There’s nothing intrinsically wrong with either purchase. The AMRAAMS are the latest AIM-120D model, which are a significant step up in both range and lethality over the previous -120C models. The D model went into service with the USN just last year, so Australia’s Hornets and Super Hornets (and F-35s later on) will be flying with state of the art air-to-air weapons. And the SDBs are a precision strike weapon with a relatively small warhead, making it more suitable than larger weapons for strike missions in urban areas or when collateral damage is a significant concern—as is the case for strike missions in Iraq and Syria, for example.

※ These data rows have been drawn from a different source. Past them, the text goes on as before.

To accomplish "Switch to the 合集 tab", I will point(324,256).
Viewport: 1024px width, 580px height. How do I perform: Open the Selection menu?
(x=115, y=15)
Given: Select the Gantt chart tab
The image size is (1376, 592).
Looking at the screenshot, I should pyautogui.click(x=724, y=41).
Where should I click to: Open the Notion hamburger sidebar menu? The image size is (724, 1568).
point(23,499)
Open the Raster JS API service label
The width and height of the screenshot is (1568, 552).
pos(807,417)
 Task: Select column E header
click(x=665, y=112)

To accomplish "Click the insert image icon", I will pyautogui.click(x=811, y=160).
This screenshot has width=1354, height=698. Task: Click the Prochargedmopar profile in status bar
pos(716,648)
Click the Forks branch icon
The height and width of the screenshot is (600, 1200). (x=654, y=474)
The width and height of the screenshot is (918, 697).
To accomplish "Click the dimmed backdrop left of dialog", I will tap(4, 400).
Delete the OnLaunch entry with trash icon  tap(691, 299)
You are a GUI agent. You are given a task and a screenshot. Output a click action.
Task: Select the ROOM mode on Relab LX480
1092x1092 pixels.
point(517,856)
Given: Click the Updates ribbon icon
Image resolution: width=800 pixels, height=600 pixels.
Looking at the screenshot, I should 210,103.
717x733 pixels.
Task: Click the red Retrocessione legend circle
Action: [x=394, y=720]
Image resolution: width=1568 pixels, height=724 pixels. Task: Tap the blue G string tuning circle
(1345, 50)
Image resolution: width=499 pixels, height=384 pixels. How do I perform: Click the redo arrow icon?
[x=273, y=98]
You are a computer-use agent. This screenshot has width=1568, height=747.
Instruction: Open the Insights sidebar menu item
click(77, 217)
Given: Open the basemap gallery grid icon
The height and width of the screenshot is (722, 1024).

My only query about either purchase would be ‘why so many’? The RAAF hasn’t fired an air-to-air weapon in anger for decades, and they aren’t something that you can just leave in the box in the warehouse for years in case you need them. There’s a significant resource implication in the safe storage and maintenance of high-tech weaponry. And almost 3,000 strike weapons? The Defence budget for this year contains operational supplementation of around $730 million, some of which will be to replace munitions expended in Middle East operations. But 3,000 is enough for a sustained campaign at high rates of effort, and the SDB won’t always be the weapon of choice, being just one of many weapons in the air-to-ground inventory. The overwhelming likelihood is that the bulk of this A$2.2 billion weapon purchase will age off unused.

In some circumstances that isn’t necessarily bad policy. America’s NATO allies quickly ran short of precision strike weapons during the Libya campaign in 2011, and the same concern was raised when operations over Syria were first mooted. Sales people from the defence materiel sector observe that some customers buy weapons in such small quantities that they essentially have no capacity to go to war with them at all. By stocking up, Australia would be a more capable ally less reliant on resupply from America—a position consistent with the White Paper’s overall thrust of being a stronger and more capable ally within ANZUS.

But I wonder if that’s the complete explanation. And if we really want to stock up on SDBs, why not add some Laser SDB weapons, which are capable of hitting laser-designated moving targets? And when the F-35 joint strike fighter arrives, the weapon of choice will be the Block II SDB, with an autonomous targeting capability allowing it to hit moving targets even in zero visibility weather conditions.

So why so many, and why now? I was puzzling over this until Mark Thomson did his usual magic on the Defence budget, and pointed out that there was a deferral of $500 million in spending this financial year, as well as a projected underspend of almost as much. That might offer a clue—there’s something of a track record of Air Force being the happy recipient of spending late in the financial year when an underspend looms. A couple of the C-17 transport aircraft fit that pattern, with the purchase of the fifth aircraft announced in March 2011, and the sixth a year later. Again, there’s nothing wrong with that—the aircraft have been hugely successful and being FMS purchases, were on time and budget.

Which brings us to the ‘opportunity’ part of this post. As Mark pointed out in the launch of his budget brief last week, the government has a new-found fondness for DIY defence materiel acquisition, a vastly oversubscribed project approval timetable over the next couple of years, and a promise of substantial additional funds for defence. Defence will be loath to hand money back to government—after all, that would make it hard to justify an expanding budget envelope in later years—so I suspect we can expect to see more ‘just in time’ FMS purchases. Of all the services, the Air Force is best placed to take advantage of that, and will likely be browsing the DSCA catalogue every February.